Sarà solo nell'Ottocento e all'inizio del Novecento, con l'emergere delle geometrie non euclidee e con lo svilupparsi di rami della matematica e della fisica completamente nuovi (come l'analisi complessa, l'algebra astratta, la teoria della relatività e la meccanica quantistica), che questa immagine di Euclide e della conoscenza matematica come conoscenza-modello comincerà a cambiare profondamente.
La scoperta di geometrie diverse da quella euclidea portò i matematici a interrogarsi sul ruolo delle definizioni e degli assiomi, producendo nuove concezioni e programmi di ricerca. In particolare il matematico tedesco David Hilbert propose una nuova sistemazione della geometria euclidea (quella che studiamo a scuola) in cui metteva in evidenza il ruolo puramente formale dei concetti geometrici: ciò che conta sono solo le proprietà astratte che si possono dedurre dai postulati.

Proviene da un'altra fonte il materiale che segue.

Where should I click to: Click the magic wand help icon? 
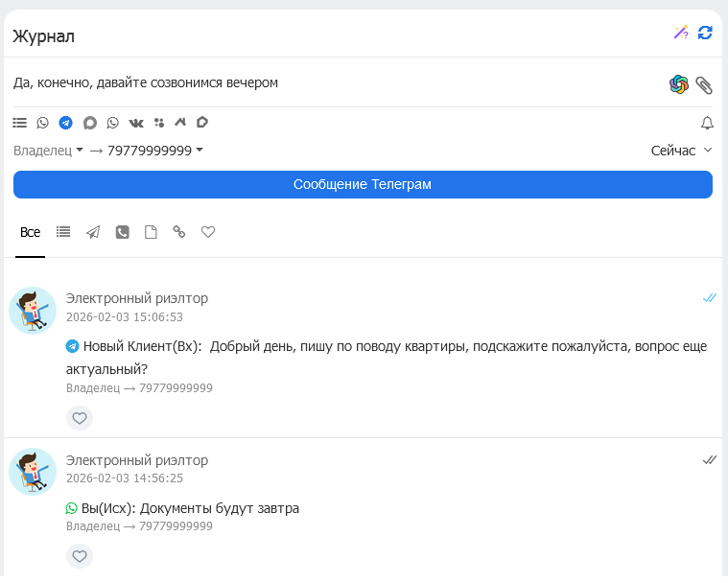coord(680,33)
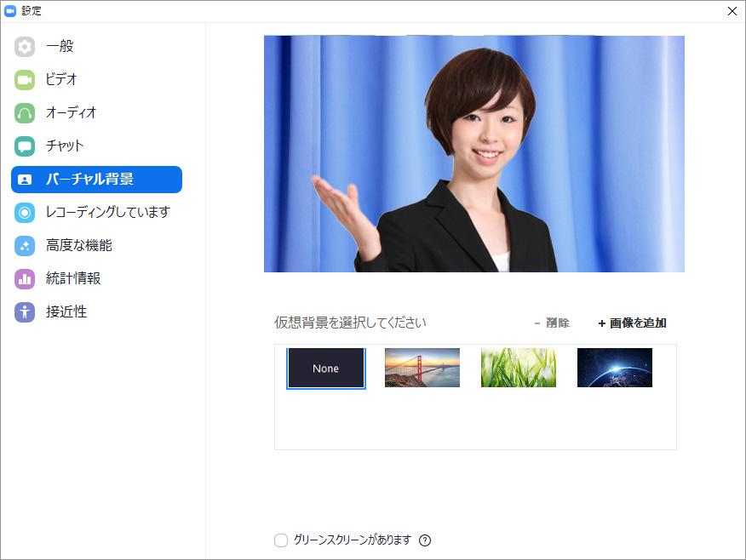Screen dimensions: 746x560
Task: Click the 削除 button
Action: [x=552, y=323]
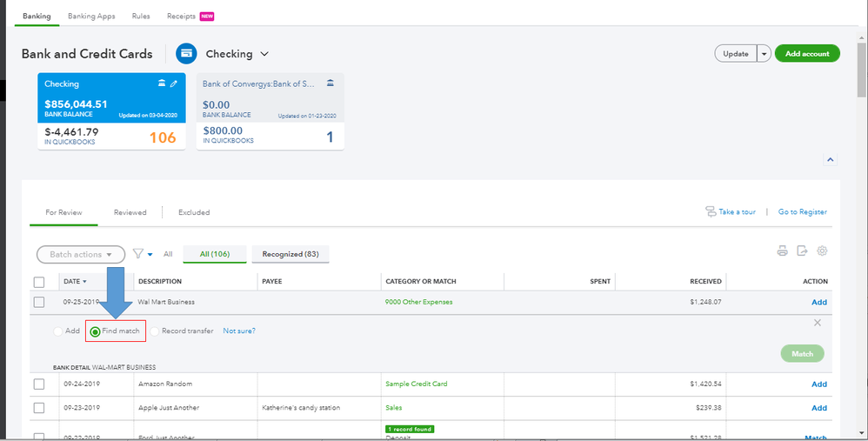Image resolution: width=868 pixels, height=441 pixels.
Task: Click the Add account button
Action: pyautogui.click(x=807, y=54)
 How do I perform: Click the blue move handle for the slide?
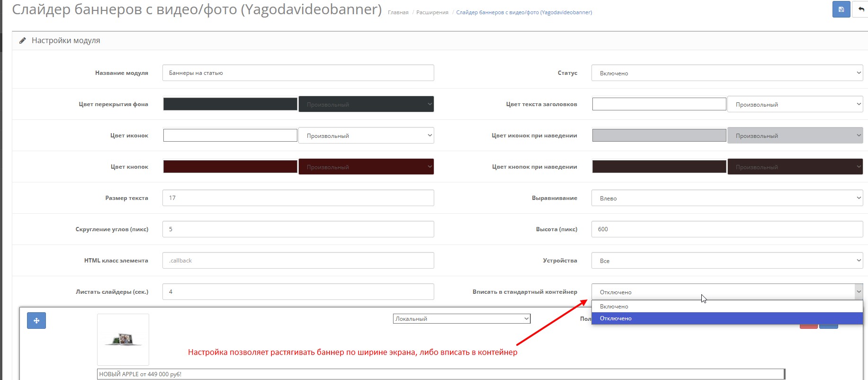click(36, 321)
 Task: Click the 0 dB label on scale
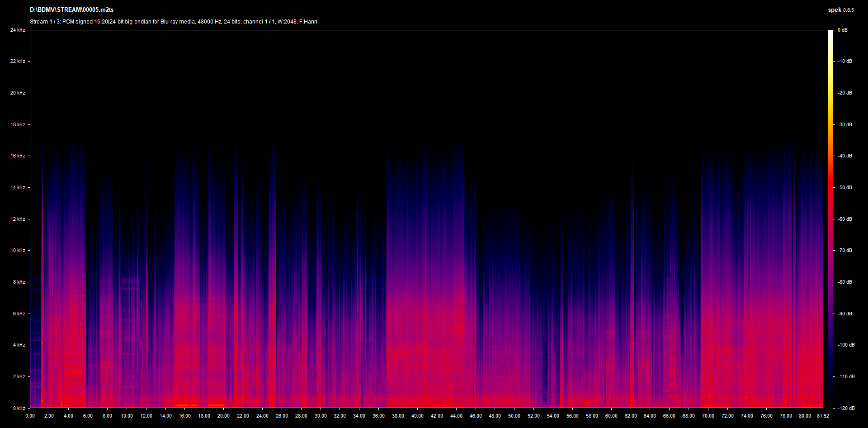click(842, 30)
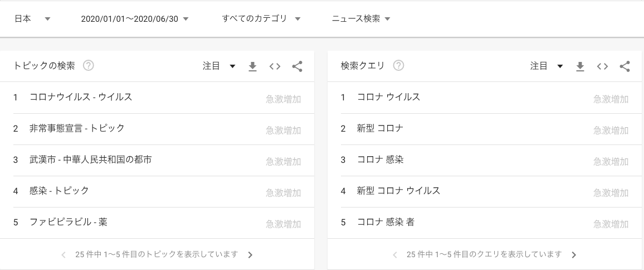Open the すべてのカテゴリ category dropdown

point(261,18)
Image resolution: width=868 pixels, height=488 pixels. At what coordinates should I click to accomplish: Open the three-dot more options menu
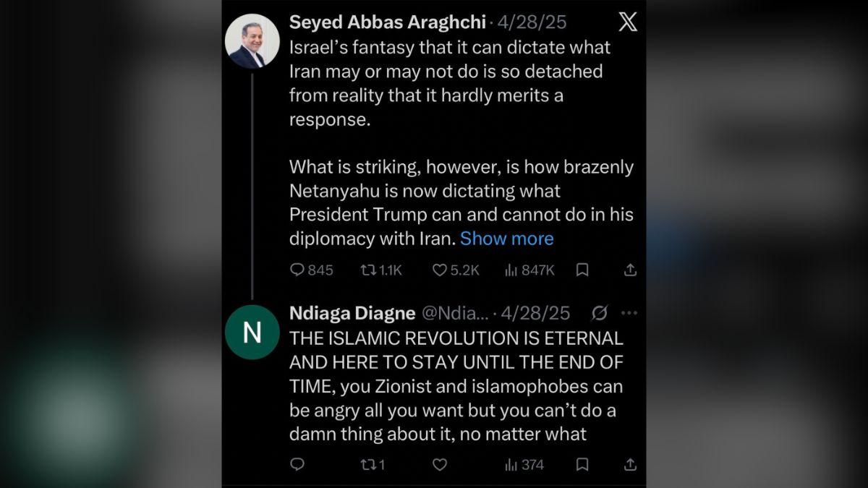click(x=628, y=312)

Tuttavia, anche se dai tempi dei Greci ai nostri giorni i concetti di dimostrazione, di verità e di teoria sono molto cambiati, non si può dimenticare che la nostra matematica è figlia di quella che i Greci inventarono e che Euclide espose in modo rigoroso più di duemila anni fa.
Il più famoso dei postulati introdotti da Euclide è il quinto, che (in termini moderni) può essere così formulato: "Per un punto esterno a una retta passa una e una sola parallela alla retta data". Già dai tempi antichi molti matematici ritenevano che questo non fosse effettivamente un postulato e che si potesse invece dimostrare a partire dagli altri quattro. La storia dei tentativi di dimostrazione del quinto postulato attraversa la matematica araba e quelle del Rinascimento e dell'età moderna. È una storia estremamente affascinante perché ha condotto nell'Ottocento alla nascita delle geometrie non euclidee. In queste geometrie si assume o che per un punto esterno a una retta passa un numero finito di parallele (geometria iperbolica) o che per un punto esterno non passa nessuna parallela alla retta assegnata (geometria ellittica).
La geometria iperbolica nacque nella prima metà del 19° secolo a opera dell'ungherese János Bolyai e del russo Nicolai Ivanovič Lobačevskij; quella ellittica fu sviluppata qualche tempo dopo, principalmente dal tedesco Bernhard Riemann. L'introduzione di questi postulati alternativi porta a geometrie diverse, nelle quali i risultati della tradizionale geometria euclidea non sono più validi. Per esempio, nella geometria iperbolica la somma degli angoli interni di un triangolo è minore di 180°, mentre nella geometria ellittica è maggiore.